Hehe, damn, I left that, never left any typo for jam :0D

Ok, so the I thought a bit about it and I think it was because in
my head I see the branch I'm working on at the left and
everything I'm merging into it on the right.

Then I put the loom on the left... or something like that and I
get confused :) Nothing relevant to the discussion.

But your 'bzr qlog trunk vila jam' is quite close, except the
columns are reversed in my head which qlog can't produce.

    >> 
    >> So what I meant is shown below (you can paste the following in
    >> bzrlib/tests/test_script.py and run 
    >> bzr selftest -s bt.test_script.TestGraphs).

    jam> Easier to just cut off the $ and run in a real shell, but both work.
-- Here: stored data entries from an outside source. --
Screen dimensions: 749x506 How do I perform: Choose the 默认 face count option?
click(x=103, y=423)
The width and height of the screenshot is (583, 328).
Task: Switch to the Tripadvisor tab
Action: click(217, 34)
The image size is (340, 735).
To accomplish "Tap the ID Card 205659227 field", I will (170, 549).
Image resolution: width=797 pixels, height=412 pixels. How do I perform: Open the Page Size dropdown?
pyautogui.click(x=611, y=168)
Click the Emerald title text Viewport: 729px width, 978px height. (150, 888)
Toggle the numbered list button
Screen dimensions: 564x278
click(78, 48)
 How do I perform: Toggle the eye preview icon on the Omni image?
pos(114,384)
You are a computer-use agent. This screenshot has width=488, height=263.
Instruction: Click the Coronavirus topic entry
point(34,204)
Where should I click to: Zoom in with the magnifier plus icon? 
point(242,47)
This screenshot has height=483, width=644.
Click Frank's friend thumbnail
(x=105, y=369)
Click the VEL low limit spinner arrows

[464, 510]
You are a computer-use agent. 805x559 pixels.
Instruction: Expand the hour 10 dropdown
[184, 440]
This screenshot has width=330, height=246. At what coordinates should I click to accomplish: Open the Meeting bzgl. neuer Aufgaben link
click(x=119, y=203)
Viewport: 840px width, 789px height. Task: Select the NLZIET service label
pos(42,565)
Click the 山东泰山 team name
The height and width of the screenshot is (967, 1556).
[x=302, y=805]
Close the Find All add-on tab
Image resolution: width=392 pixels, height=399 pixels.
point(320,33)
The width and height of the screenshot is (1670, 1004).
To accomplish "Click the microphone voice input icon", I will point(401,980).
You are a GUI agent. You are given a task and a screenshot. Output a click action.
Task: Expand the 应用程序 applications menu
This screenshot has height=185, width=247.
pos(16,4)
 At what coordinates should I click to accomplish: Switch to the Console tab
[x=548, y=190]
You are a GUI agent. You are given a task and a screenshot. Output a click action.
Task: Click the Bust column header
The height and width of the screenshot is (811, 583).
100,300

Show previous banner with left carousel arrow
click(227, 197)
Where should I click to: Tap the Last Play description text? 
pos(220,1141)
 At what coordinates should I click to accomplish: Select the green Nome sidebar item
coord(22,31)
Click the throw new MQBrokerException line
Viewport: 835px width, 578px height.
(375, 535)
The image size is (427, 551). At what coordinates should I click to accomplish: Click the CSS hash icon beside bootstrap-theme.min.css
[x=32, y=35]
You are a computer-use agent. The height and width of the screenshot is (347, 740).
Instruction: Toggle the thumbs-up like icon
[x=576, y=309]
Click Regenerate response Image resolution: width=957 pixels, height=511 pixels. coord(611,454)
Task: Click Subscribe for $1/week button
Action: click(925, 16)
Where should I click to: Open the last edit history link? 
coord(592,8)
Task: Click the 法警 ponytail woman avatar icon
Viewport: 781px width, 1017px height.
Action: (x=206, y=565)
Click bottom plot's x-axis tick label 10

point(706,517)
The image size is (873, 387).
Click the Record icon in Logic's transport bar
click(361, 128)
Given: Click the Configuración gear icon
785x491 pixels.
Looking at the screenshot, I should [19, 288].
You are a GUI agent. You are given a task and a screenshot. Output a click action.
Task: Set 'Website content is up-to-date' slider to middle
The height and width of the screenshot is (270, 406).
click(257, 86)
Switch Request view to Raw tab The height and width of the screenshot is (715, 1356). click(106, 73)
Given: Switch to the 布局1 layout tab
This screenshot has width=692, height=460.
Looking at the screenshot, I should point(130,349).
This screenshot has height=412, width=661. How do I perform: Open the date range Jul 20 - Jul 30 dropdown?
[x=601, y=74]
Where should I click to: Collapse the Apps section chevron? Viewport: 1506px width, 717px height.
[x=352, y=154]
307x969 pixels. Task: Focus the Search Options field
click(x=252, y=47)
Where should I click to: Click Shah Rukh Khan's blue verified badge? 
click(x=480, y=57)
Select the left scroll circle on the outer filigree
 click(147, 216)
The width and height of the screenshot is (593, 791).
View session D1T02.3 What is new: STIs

I take that as a compliment :D

The side point was to show that it was easily turned into a test,
so anybody feel welcome to write such tests :)

The main advantage is that you don't need to cleanup or take
cleanup into account like you have when when writing it as a
shell script.

And... it's easy to organize/run (selftest -s)/commit (thanks
bzr), etc (including dogfooding is good).

<snip/>

    >> 
    >> Gee, 13 and 14 commands respectively for the simplest example :-(
    >> 
    >> My point was (and is still) that the difference when using a loom
    >> is that there is a point where you get a better control on how
    >> the trunk is merged in each thread because the trunk is brought
    >> "by the bottom", 'up-thread --auto' stops in case of conflicts
    >> for a good reason.

    jam> So that is true, but it would be identical if you used 2
    jam> feature branches. And in fact, if I was trying to
    jam> separate features like that, *I* would try to do it as:

Indeed, but using a loom is simpler.

    jam> bzr init trunk
    jam> bzr commit -m "trunk" --unchanged trunk
    jam> bzr branch trunk vila
    jam> bzr branch trunk jam
    jam> bzr commit -m "vila1" vila
    jam> bzr commit -m "jam1" jam --unchanged
    jam> bzr commit -m "trunk2" --unchanged trunk


..and having that as a test makes it trivial to fix:

    def test_with_feature_branches(self):
            self.run_script("""
$ bzr init trunk
$ bzr commit -m "trunk" --unchanged trunk
$ bzr branch trunk vila
$ bzr branch trunk jam
$ cd vila
$ bzr commit -m "vila1" --unchanged
$ cd ../jam
$ bzr commit -m "jam1" --unchanged
$ cd ../trunk
$ bzr commit -m "trunk2" --unchanged
$ bzr qlog jam vila trunk
$ bzr qlog trunk vila jam
""")


    jam> bzr qlog trunk vila jam

    jam> # Note that this is my argument for a DAG based loom/pipeline. As at
    jam> # this point, you can decide your dependencies, and do

More and more people are agreeing here. It was my first idea as
an ideal tool then I tried to mix looms with pipelines at the
top, then wondered if hammer-merging can be enough and I'm back
to either loom or loom/pipelines...

But I think mentioning the various ways they are used and the
associated rough edges is a great way to progress.

    jam> cd vila
    jam> bzr merge ../trunk; bzr commit -m "merge trunk to vila"
    jam> cd ../jam
    jam> # either
    jam> bzr merge ../trunk; bzr commit -m "merge trunk to jam"
    jam> # or
    jam> bzr merge ../vila; bzr commit -m "merge vila(+trunk) to jam"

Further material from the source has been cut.